▸ **What this task involves**
Every line of the records that holds the word "agent" should be copied out.
━━━━━━
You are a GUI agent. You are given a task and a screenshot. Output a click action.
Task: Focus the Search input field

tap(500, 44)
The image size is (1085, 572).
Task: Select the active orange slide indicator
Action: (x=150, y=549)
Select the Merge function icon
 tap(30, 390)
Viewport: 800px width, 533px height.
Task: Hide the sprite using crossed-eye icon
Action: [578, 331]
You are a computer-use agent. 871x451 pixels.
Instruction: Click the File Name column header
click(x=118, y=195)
━━━━━━
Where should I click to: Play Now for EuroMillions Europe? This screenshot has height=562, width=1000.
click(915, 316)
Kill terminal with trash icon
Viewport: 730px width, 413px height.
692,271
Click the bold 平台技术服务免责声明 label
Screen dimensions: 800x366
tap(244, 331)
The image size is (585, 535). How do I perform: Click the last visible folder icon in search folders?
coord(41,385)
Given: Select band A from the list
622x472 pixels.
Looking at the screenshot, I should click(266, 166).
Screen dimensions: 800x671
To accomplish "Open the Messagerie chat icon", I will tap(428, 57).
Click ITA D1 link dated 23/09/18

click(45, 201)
━━━━━━
▸ **Result of this task**
You are a GUI agent. You are given a task and a screenshot. Output a click action.
You are a computer-use agent. 871x451 pixels.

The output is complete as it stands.